The real delegate score
Every media outlet seems to have a different delegate count. But almost invariably we’re told Ron Paul is in last place and far behind the leader Mitt Romney.
But none of these delegate counters properly estimate how the caucuses will allocate their delegates. According to the Paul campaign, Ron is well positioned to win 50% of the delegates in Iowa, 75% in Minnesota, 50% in Colorado, and 75% in Maine. So what is likely to be the true delegate count once the caucus states select their national delegates?

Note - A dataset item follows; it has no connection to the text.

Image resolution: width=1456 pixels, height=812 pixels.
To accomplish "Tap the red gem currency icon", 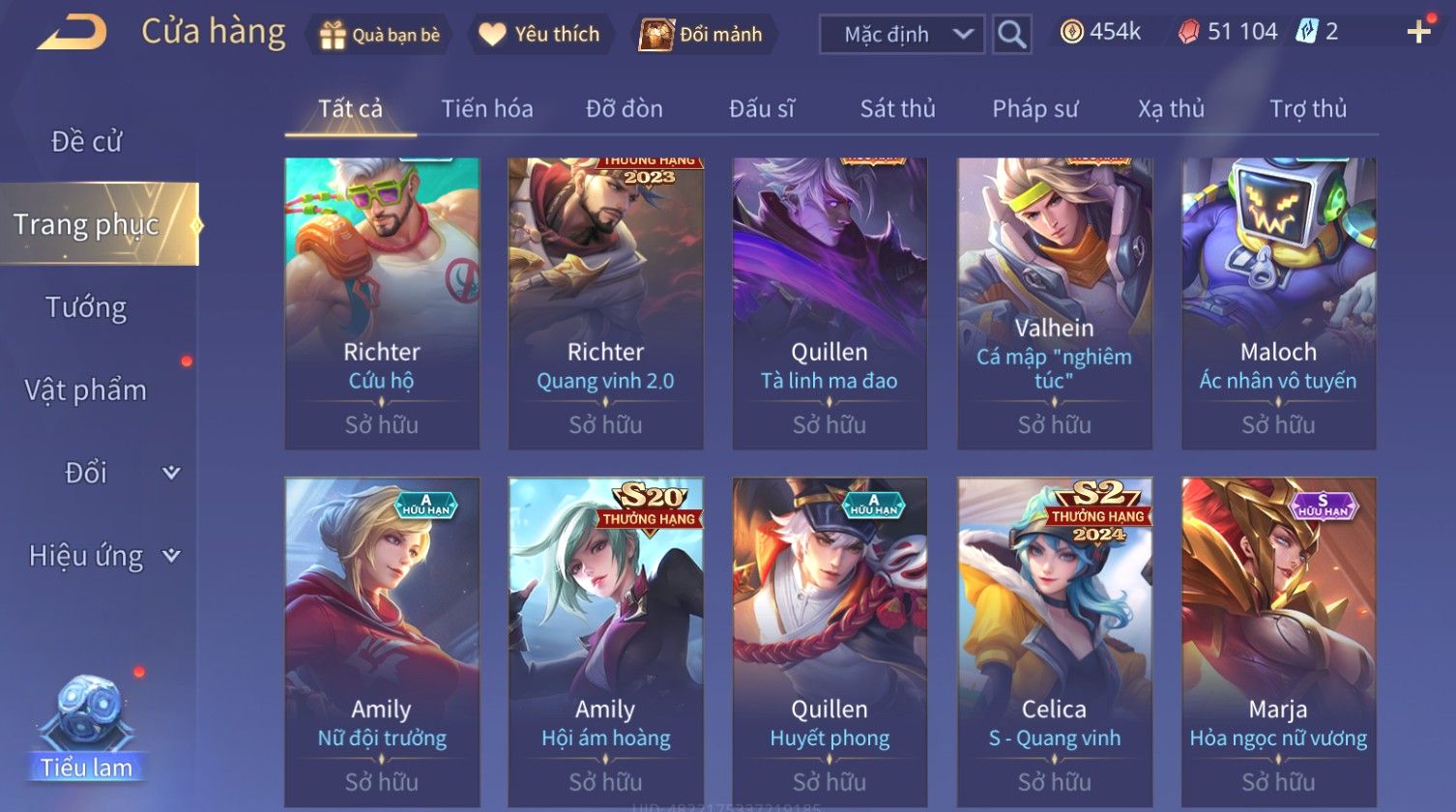I will (1188, 32).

Add together the bound delegates from New Hampshire, South Carolina, Florida, and Nevada, and extrapolate the caucus states’ delegates using the Paul campaign’s estimates and you get:
Total Delegates (IA, NH, SC, FL, NV, MN, CO, ME)
Romney: 93 (6, 7, 2, 50, 14, 2, 7, 5)
Paul: 82 (13, 3, 0, 0, 5, 28, 17, 16)
Gingrich: 29 (0, 0, 23, 0, 6, 0, 0, 0)
Santorum: 25 (6, 0, 0, 0, 3, 7, 9, 0)
Unpledged: 14 (3, 2, 0, 0, 0, 3, 3, 3)
*Unpledged includes Huntsman’s delegates in NH as well as unbound party leader delegates in certain states.
The caucus/convention process for selecting delegates has plenty of quirks along the way – the eventual delegates could be more evenly dispersed or could skew even more heavily to Paul as the majority candidate. But this is a far more accurate portrayal of the true state of play than allocating delegates proportionately to the straw poll or entirely to the straw poll leader.
And it shows that, for now, this is a two-man race in delegates between Paul and Romney.